筋炎(多発性筋炎・皮膚筋炎)の検査と診断
多発性筋炎/皮膚筋炎の診断を確定したり、経過をみるために、以下のような検査を行います。
血液検査
筋肉が破壊されると、筋肉から血液にCK(クレアチンキナーゼ)という筋原性酵素が出てくるのでそれを調べます。アルドラーゼという酵素を調べることもあります。
ただし筋炎と診断し、治療を始める時点でも、CKの上昇がないケースがあります。筋炎の1~5%は、CKが正常です。このようなケースでも、アルドラーゼの軽度上昇はみられるので、診断の材料になります。
ほかに、ミオグロビン(筋肉特有のタンパク)、GOT(血清トランスアミナーゼ。肝細胞に豊富に含まれる酵素)、LDH(乳酸脱水素酵素。すべての細胞にある)などの物質も、筋肉に炎症があると血中でふえてくるため、調べることがあります。
抗体検査(血清検査)
抗核抗体は、筋炎の人の約半数に、また、抗アミノアシルt-RNA合成酵素抗体は約20~30%にみられます。ただしもっていない人も多く、この抗体がないからといって筋炎を否定することはできません。
筋雷図
筋炎が疑われるときには、その筋肉に細い針を刺して筋電図をとります。もし筋炎であった場合には、特有の所見がえられます。また、神経の病気でも筋肉が萎縮しますが、筋電図をとることで、それが筋肉自体の異常によるものか、それとも神経の異常によるものかを区別することができます。
筋肉の生検
筋電図で陽性になった場合に、筋炎を確定するために行います。組織を採取するときは、陽性を示した筋とは反対の側で行います(針をさすことで生じた炎症細胞と区別するため)。
MRI検査
間質性肺炎の診断
まず胸部X線撮影が行われますが、間質性肺炎の疑いがあれば胸部CT検査が行われます。また、肺ガリウムシンチグラフィという特殊な検査も行われます。このほか、気管支鏡を用いた気管支肺胞洗浄(BAL)や経気管支肺生検が行われることもあります。

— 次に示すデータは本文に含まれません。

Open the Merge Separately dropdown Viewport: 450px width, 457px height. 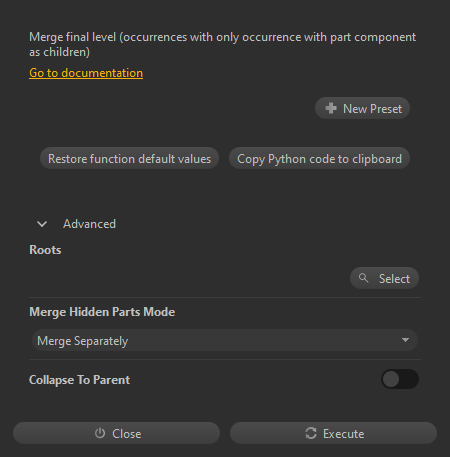(x=225, y=340)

血清学的検査では血清KL=6が用いられます。この検査は日本で開発されたものですが、間質性肺炎の診断に役に立つばかりか、その程度を知ることができ、治療経過をみるために有用です。
間質性肺炎とは
空咳、息切れなどの症状に気づいたときは、間質性肺炎の疑いがあるので主治医と相談してください。
筋炎とまざらわしい病気
筋炎といちばん間違えやすいのは甲状腺機能低下症です。この病気でもクレアチンキナーゼ(CK)やアルドラーゼなどの筋原性酵素が血中で増加します。しかし、甲状腺ホルモンを測定することで簡単に見わけることができます。
筋ジストロフィー
筋ジストロフィーという筋肉の病気でも筋原性酵素の増加がみられます。しかし、この病気の大半は遺伝性ですので、区別するのはそうむずかしくありません。
重症筋無力症
重症筋無力症でも筋力が低下しますが、この病気では眼に症状が出るのが特徴的です。まぶたを吊り上げる筋肉が侵されるために、まぶたが下がってきます。しかし、血液検査では筋原性酵素は増加しません。
封入体性筋炎
封入体性筋炎は高齢の男性に多く、数年にわたりゆっくりと進行すること、非対称性でからだから離れた遠位筋群の病変が目立つことなどから区別することができます。
このほか、筋原性酵素が血中に増加する病気としては、心筋梗塞、薬剤性横紋筋融解症、ウイルス性筋炎などがありますが、診断は専門医にとってそうむずかしいものではありません。
皮膚筋炎と悪性腫瘍
大人にみられる皮膚筋炎では、そのうちの約30%に腫瘍を合併するとの報告があります。この傾向は年をとるともっとはっきりし、50歳を超えると約50%ともいわれています。
合併する悪性腫瘍の種類ですが、固形がんであれば何でもみられます。このため、中年以降の皮膚筋炎の患者さんの場合には、悪性腫瘍の検索をすることが大切になります。